* Your task *
Copy out, word for word, the stretch of the data from the line containing "on message-text: estas" through the line containing "(556, 398).", including both of those lines.

* Collected data entries *
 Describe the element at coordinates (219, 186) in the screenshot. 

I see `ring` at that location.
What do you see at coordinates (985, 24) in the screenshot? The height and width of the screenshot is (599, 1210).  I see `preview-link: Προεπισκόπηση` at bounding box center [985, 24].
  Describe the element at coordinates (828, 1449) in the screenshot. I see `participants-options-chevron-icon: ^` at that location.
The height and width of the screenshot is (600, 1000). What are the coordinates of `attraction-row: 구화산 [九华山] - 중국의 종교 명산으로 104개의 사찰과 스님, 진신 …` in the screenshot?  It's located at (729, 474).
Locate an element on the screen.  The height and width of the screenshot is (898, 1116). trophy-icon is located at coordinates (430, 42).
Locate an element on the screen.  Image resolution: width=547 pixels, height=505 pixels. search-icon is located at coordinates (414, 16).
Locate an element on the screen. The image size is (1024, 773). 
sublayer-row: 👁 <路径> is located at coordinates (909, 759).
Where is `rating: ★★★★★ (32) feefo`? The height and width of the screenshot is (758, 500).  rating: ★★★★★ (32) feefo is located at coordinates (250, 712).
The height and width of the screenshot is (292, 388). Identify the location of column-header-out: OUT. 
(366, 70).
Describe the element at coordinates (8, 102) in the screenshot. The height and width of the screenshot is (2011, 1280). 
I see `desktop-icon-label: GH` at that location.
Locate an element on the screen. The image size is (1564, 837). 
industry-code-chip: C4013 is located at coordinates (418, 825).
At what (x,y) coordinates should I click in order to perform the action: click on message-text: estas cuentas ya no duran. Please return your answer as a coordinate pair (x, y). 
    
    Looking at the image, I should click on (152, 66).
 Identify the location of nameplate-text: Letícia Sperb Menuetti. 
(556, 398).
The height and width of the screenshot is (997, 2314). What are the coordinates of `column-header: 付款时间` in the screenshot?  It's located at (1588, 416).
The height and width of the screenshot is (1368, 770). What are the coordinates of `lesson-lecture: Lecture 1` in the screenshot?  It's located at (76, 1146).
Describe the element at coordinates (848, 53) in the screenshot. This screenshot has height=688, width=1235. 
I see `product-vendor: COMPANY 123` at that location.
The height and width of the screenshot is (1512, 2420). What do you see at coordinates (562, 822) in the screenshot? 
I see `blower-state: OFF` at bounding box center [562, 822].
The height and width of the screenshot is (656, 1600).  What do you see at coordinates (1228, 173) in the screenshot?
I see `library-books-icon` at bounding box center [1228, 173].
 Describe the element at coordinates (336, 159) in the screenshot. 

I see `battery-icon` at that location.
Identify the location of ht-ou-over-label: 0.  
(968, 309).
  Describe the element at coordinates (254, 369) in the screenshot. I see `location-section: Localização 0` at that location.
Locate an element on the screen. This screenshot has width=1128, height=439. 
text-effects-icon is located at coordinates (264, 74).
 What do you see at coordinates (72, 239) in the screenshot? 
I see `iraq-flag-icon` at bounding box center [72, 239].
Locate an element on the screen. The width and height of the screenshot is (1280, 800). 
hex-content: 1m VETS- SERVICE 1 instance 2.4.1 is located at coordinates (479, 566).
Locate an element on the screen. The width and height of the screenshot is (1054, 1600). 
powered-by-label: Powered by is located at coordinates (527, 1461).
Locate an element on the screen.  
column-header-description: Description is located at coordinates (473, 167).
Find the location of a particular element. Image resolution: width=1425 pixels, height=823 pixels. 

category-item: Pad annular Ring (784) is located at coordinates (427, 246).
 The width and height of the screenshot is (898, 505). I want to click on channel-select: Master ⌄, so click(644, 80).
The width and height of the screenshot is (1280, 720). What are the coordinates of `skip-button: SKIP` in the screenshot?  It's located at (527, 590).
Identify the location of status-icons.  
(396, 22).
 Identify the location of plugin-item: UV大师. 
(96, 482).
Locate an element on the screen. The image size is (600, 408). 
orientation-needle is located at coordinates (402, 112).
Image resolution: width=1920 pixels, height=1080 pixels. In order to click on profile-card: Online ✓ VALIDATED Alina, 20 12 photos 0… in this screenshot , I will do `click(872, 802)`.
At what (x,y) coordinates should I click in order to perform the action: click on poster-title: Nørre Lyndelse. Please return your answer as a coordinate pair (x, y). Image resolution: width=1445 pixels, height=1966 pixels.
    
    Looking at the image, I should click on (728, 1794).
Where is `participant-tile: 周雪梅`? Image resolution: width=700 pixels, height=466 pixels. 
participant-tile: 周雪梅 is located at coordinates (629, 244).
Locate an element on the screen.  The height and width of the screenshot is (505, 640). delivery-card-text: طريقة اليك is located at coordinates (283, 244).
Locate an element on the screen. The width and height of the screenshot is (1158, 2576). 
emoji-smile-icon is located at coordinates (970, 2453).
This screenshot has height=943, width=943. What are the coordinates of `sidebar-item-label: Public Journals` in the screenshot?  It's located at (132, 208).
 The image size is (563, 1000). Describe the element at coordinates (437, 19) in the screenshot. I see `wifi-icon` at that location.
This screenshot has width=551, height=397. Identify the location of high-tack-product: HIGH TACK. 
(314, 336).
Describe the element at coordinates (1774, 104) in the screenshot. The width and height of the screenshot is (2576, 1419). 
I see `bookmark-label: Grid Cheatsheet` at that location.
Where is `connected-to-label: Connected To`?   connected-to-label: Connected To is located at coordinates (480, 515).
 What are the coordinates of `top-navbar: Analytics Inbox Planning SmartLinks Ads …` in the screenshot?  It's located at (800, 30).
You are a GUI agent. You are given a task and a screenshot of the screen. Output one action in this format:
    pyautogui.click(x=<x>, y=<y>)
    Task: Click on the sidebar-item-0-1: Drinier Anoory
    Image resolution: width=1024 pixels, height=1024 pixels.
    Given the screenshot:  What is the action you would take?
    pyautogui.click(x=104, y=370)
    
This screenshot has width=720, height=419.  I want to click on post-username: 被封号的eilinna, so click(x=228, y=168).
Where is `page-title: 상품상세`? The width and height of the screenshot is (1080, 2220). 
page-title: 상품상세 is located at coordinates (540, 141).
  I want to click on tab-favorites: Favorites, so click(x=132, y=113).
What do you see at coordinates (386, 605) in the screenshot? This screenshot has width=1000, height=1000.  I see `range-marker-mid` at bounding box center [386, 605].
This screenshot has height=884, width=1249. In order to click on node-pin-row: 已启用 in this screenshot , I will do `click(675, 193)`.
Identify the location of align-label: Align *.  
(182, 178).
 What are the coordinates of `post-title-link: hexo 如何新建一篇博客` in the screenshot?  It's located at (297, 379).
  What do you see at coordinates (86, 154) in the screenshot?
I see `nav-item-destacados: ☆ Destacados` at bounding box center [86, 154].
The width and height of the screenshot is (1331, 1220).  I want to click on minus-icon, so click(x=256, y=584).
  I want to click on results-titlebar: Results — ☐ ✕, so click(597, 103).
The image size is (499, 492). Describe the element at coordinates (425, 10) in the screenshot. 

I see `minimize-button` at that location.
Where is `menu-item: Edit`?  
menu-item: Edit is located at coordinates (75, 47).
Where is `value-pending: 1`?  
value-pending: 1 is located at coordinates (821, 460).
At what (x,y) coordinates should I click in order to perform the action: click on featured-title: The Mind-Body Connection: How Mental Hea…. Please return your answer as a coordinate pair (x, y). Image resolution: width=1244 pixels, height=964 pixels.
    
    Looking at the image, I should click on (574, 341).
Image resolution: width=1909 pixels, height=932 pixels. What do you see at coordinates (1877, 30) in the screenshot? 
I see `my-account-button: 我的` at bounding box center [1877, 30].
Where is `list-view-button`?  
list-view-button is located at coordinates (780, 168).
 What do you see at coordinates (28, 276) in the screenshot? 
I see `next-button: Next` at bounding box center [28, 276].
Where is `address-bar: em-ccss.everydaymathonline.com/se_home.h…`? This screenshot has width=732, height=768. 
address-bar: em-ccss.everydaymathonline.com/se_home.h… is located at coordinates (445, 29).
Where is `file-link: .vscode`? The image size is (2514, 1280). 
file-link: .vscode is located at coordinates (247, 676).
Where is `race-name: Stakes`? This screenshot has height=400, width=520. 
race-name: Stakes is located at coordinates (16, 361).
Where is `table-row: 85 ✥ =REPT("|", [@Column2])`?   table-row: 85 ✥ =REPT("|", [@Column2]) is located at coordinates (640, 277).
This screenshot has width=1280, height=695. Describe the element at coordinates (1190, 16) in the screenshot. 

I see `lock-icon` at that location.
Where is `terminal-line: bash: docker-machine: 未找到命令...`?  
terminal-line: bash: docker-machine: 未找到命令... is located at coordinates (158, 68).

* Problem solution *
At what (x,y) coordinates should I click in order to perform the action: click on message-text: estas cuentas ya no duran. Please return your answer as a coordinate pair (x, y). 
    
    Looking at the image, I should click on (152, 66).
 Identify the location of nameplate-text: Letícia Sperb Menuetti. 
(556, 398).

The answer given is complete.